[LU-16454] can't set max_mod_rpcs_in_flight > 8 Created: 07/Jan/23  Updated: 07/Jul/23  Resolved: 14/Feb/23

Status: Resolved
Project: Lustre
Component/s: None
Affects Version/s: Lustre 2.15.1
Fix Version/s: None

Type: Bug Priority: Critical
Reporter: Mahmoud Hanafi Assignee: Vitaliy Kuznetsov
Resolution: Fixed Votes: 0
Labels: None

Issue Links:
Gantt End to End
has to be finished together with LU-16558 Сan't set max_mod_rpcs_in_flight > 8 ... Resolved
Related
is related to LU-14144 get and set Lustre module parameters ... Open
is related to LU-13503 allow setting larger max_mod_rpcs_in_... Resolved
Severity: 3
Rank (Obsolete): 9223372036854775807

 Description   

I am trying to increase mdc.*.max_mod_rpcs_in_flight to grater than 8 but I get an error.

 

# lctl set_param mdc.fs1-MDT0000-mdc-ffff902107a5e000.max_rpcs_in_flight=128
mdc.fs1-MDT0000-mdc-ffff902107a5e000.max_rpcs_in_flight=128

#lctl set_param mdc.fs1-MDT0000-mdc-ffff902107a5e000.max_mod_rpcs_in_flight=127
error: set_param: setting /sys/fs/lustre/mdc/fs1-MDT0000-mdc-ffff902107a5e000/max_mod_rpcs_in_flight=127: Numerical result out of range

# lctl get_param version
version=2.15.1



 Comments   
Comment by Mahmoud Hanafi [ 08/Jan/23 ]

Here is the error in debug logs

 

00000020:00020000:0.0F:1673137999.151510:0:2742:0:(genops.c:2175:obd_set_max_mod_rpcs_in_flight()) fs1-MDT0000-mdc-ffff902107a5e000: can't set max_mod_rpcs_in_flight=9 higher than ocd_maxmodrpcs=8 returned by the server at connection

Comment by Mahmoud Hanafi [ 08/Jan/23 ]

I figured out the issue. It was module setting on the server. The documentation should be update to state that the server side module param should be updated first.

 

Comment by Peter Jones [ 09/Jan/23 ]

Vitaliy

We discussed this during the triage call today. Andreas has some suggestions of how to address this issue that he will share and then could you please follow up and implement?

Thanks

Peter

Comment by Andreas Dilger [ 10/Jan/23 ]

Vitaliy, in my previous investigation of a similar issue in LU-14144 I couldn't find any good reason in the code or commit history why max_mod_rpcs_per_client was specifically a module parameter on the server and not a regular sysfs parameter. There doesn't appear to be any runtime dependency on this value (i.e. it doesn't define a static number of slots for the per-client replies or anything), and the only thing it is used for is to pass the limit to the client. For the same reason, there also doesn't appear to be a particularly hard limitation why the client cannot change and exceed the server-provided parameter, except to avoid overloading the server with too many RPCs at once, but that may also be true of the current limit with a larger number of clients, no different than "max_rpcs_in_flight".

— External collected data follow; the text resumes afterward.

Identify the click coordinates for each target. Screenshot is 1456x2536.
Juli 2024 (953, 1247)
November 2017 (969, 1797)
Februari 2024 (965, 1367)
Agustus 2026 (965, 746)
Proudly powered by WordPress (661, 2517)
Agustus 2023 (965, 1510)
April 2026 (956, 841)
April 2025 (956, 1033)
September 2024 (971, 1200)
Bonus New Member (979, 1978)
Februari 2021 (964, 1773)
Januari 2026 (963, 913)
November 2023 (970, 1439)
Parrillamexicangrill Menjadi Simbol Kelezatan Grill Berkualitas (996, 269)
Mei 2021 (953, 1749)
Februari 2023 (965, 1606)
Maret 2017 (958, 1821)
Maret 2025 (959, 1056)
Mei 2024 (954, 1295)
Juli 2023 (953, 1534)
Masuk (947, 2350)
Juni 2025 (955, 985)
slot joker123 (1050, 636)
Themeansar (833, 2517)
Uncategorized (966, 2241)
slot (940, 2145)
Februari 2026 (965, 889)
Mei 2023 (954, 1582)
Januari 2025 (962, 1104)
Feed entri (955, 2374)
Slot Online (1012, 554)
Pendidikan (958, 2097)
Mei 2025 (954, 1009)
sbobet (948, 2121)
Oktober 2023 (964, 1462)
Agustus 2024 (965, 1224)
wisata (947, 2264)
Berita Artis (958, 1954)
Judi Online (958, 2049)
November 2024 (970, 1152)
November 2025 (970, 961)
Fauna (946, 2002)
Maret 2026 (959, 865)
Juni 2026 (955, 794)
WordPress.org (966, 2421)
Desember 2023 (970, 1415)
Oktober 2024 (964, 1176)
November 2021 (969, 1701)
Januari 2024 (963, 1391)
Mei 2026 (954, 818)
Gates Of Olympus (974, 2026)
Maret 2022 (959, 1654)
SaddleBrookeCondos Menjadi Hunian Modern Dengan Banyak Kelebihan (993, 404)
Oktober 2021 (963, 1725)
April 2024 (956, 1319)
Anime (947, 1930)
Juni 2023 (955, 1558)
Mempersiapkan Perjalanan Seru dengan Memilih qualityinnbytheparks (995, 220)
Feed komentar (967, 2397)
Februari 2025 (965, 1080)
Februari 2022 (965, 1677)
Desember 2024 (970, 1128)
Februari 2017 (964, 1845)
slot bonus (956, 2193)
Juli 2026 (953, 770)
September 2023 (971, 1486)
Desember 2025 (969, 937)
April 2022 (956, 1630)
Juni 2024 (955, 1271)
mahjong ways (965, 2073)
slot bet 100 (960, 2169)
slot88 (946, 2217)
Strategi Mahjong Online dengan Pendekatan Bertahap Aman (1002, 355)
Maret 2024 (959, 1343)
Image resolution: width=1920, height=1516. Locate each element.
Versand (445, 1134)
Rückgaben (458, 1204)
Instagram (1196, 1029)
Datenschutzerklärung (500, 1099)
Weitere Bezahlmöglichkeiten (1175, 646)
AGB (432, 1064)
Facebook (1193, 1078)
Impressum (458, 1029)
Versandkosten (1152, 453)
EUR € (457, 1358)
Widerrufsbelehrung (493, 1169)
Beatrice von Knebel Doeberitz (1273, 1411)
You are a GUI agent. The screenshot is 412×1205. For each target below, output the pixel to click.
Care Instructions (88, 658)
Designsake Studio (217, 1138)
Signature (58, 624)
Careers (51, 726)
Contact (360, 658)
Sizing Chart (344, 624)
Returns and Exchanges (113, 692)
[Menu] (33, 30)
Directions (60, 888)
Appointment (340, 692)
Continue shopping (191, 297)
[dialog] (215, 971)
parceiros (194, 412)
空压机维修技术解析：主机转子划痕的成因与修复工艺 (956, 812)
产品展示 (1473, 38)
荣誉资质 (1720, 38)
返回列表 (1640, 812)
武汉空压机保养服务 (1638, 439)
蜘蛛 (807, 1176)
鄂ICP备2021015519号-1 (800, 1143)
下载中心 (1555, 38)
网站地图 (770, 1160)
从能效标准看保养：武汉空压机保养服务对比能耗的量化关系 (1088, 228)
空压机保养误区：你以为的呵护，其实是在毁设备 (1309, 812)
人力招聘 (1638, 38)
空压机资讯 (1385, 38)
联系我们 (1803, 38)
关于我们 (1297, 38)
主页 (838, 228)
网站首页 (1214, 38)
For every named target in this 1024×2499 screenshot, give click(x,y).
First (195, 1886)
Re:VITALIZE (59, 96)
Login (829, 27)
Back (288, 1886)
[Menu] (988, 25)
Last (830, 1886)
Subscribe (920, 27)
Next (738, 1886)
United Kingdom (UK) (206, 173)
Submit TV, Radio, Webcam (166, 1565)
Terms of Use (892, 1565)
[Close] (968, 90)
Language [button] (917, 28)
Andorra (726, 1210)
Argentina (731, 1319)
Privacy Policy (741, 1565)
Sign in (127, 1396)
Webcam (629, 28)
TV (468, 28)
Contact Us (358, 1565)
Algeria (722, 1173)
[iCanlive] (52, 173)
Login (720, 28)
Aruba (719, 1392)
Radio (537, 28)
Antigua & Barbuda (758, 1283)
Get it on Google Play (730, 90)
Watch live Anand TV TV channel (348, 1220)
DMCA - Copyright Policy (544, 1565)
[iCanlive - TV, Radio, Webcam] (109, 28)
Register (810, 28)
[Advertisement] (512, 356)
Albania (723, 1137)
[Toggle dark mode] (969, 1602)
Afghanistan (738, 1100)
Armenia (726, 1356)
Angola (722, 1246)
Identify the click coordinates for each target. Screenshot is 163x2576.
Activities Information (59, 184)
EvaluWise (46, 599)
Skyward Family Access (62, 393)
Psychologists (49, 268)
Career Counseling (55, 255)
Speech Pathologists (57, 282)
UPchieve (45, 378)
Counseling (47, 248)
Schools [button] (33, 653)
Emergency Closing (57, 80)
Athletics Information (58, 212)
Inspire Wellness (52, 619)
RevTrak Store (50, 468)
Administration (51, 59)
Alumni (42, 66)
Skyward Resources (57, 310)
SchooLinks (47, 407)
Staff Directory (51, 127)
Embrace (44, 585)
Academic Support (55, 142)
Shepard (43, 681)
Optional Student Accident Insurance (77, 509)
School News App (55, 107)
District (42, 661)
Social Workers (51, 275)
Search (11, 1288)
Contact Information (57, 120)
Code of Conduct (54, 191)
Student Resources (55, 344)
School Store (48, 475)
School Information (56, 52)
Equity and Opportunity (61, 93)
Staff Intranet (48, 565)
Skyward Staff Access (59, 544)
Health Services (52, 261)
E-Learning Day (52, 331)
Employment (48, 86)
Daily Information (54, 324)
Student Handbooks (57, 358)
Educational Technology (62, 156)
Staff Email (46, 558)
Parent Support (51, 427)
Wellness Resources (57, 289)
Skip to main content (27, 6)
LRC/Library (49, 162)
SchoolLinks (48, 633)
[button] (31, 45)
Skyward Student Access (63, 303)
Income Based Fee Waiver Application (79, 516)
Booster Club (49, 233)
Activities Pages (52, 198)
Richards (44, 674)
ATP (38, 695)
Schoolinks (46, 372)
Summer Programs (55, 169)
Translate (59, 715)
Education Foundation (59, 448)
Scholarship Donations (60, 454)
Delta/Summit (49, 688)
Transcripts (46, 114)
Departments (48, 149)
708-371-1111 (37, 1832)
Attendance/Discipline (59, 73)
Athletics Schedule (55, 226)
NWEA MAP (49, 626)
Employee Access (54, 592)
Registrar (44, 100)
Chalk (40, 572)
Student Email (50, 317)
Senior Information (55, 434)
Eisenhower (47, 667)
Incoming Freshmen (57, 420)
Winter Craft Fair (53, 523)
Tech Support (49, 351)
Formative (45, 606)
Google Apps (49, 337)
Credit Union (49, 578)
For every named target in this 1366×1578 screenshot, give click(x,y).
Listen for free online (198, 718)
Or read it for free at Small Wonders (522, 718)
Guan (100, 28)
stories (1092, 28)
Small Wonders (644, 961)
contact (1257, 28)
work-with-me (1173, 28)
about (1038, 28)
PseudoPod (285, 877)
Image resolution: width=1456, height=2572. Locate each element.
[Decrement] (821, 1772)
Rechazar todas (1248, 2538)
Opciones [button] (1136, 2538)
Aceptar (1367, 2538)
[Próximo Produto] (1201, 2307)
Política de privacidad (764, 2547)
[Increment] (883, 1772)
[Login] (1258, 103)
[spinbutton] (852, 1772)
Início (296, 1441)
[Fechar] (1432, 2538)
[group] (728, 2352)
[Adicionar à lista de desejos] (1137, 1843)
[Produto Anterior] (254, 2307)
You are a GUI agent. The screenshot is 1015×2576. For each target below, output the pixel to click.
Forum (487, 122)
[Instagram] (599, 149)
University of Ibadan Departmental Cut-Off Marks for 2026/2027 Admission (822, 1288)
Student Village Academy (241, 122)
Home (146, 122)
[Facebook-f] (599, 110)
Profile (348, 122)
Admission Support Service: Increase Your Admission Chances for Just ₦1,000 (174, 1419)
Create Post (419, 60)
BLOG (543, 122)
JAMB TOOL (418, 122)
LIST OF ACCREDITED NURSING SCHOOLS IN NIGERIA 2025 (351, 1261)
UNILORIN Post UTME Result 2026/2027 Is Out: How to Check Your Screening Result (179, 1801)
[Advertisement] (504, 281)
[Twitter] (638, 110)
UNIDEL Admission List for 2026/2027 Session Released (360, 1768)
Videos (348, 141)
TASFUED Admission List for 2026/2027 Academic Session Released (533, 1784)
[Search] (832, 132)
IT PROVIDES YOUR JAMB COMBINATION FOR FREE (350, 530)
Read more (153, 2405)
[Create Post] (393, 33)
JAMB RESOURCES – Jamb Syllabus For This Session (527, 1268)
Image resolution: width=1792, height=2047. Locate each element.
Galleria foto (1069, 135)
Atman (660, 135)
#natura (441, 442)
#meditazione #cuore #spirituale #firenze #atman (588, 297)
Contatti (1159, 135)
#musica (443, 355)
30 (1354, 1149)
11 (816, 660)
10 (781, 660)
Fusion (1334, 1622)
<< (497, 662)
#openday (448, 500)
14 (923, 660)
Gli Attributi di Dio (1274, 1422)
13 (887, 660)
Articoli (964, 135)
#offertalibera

It seems reasonable to add a per-MDT "max_mod_rpcs_in_flight" tunable parameter to lustre/mdt/mdt_lproc.c so that it can be set with "lctl set_param" at runtime, for example like async_commit_count. The global max_mod_rpcs_per_client parameter should be used as the initial value, and add "(deprecated)" to the module description in mdt_handler.c.

Mahmoud, the console error message printed when the client limit is reached is "myth-MDT0000-mdc-ffff979380fc1800: can't set max_mod_rpcs_in_flight=32 higher than ocd_maxmodrpcs=8 returned by the server at connection" but I agree this isn't totally clear. Instead of reporting "ocd_maxmodrpcs" (which is an internal field name) it should report the new "mdt.myth-MDT0000.max_mod_rpcs_in_flight" parameter, which would steer the admin to the right location to change this value. However, in the current implementation it would still be necessary to unmount/remount (or at least force a client reconnection) if this parameter is changed.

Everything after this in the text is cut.